> To do: Copy exactly the run of lines that begins at the line with "You are a computer-use" and ends at the final line of the entries.

> Data supplied:
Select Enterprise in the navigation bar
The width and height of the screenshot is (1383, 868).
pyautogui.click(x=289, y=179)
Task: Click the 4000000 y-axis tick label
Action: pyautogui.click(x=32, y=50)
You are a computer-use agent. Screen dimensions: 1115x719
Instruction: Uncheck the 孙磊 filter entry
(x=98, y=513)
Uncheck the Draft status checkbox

> Written solution:
You are a computer-use agent. Screen dimensions: 1115x719
Instruction: Uncheck the 孙磊 filter entry
(x=98, y=513)
Uncheck the Draft status checkbox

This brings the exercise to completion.